TASK LIST:
(a) In the article on the Kenya breast cancer partnership, rewrite the paragraph beginning "The launch builds on the country's" as a short bulleted list that keeps its main facts.
(b) Reproduce the part of the Kenya breast cancer article between "The launch builds" and "with breast cancer.", inclusive, with no changes.

Partnership to Improve Breast Cancer Care Launches in Kenya
First Lady Margaret Kenyatta, Kenya Ministry of Health and Roche launched key activities that will facilitate access to improved care for patients with breast cancer in Kenya today.
The launch builds on the country’s 2015-2020 National Strategy for the Prevention and Control of Non-Communicable Diseases and represents a comprehensive approach to battling the disease. The program also complements the campaign from the African First Ladies who are committed to expanding access to prevention and treatment services for women with breast cancer.
The public-private partnership’s planned activities include breast cancer awareness programs, improvements in screening and diagnostics, including the placement of a diagnostic instrument capable of advanced testing for seven types of cancer. Additionally, the collaboration will train five new oncologists and six oncology nurses, provide surgical oncology training, support the development of best practice national treatment guidelines and an increase the number of cancer treatment centers in Kenya. Access to medicine will be made available patients seeking treatment at public institutions with the government of Kenya and Roche jointly covering the costs. The aim of these measures is to improve access to timely and precise diagnostic services and tailored cancer treatment to make cancer therapy much more effective.

EXTRACTED INFORMATION:

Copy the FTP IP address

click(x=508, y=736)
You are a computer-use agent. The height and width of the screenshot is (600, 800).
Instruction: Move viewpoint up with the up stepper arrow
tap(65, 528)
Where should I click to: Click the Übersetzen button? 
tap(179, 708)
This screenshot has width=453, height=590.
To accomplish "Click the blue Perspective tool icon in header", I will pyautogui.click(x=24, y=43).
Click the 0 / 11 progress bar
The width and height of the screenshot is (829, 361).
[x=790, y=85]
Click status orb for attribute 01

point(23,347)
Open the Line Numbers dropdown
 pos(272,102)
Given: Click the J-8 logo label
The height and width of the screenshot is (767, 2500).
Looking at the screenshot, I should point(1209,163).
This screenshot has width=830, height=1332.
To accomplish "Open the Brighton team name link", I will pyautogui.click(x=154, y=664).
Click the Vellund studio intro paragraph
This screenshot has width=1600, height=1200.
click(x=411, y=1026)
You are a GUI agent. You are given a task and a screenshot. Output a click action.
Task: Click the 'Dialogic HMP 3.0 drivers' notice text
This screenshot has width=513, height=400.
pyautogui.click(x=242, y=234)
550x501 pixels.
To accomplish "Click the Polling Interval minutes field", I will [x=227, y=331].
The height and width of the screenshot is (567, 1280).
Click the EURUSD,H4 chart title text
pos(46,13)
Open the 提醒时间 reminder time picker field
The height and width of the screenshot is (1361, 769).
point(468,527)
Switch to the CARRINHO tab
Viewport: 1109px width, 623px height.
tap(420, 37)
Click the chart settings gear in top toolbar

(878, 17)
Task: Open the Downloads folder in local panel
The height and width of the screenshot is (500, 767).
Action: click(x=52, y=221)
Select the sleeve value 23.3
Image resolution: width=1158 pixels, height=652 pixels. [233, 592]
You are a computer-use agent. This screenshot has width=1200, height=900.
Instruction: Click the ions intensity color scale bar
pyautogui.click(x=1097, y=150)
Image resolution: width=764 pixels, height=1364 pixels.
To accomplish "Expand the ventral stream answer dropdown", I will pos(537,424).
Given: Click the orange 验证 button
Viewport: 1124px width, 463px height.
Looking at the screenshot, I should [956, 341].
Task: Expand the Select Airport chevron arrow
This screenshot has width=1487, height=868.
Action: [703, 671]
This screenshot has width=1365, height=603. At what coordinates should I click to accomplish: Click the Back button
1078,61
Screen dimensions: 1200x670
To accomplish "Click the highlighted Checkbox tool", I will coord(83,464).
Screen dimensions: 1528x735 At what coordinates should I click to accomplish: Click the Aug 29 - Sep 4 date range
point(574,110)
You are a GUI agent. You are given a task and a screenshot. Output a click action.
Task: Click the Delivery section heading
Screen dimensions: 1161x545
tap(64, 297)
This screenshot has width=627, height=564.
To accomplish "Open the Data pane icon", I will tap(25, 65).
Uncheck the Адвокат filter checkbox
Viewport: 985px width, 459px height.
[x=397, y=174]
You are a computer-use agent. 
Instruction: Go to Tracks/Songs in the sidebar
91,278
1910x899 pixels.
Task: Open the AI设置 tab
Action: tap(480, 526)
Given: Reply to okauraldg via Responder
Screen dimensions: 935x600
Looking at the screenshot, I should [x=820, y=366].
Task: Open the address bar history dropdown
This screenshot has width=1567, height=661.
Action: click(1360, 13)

RESULTS FOR THE EXERCISE:
(a)
- The launch builds on Kenya's 2015-2020 National Strategy for the Prevention and Control of Non-Communicable Diseases.
- It represents a comprehensive approach to battling breast cancer.
- The program complements the African First Ladies' campaign to expand access to prevention and treatment services for women with breast cancer.

(b)
The launch builds on the country’s 2015-2020 National Strategy for the Prevention and Control of Non-Communicable Diseases and represents a comprehensive approach to battling the disease. The program also complements the campaign from the African First Ladies who are committed to expanding access to prevention and treatment services for women with breast cancer.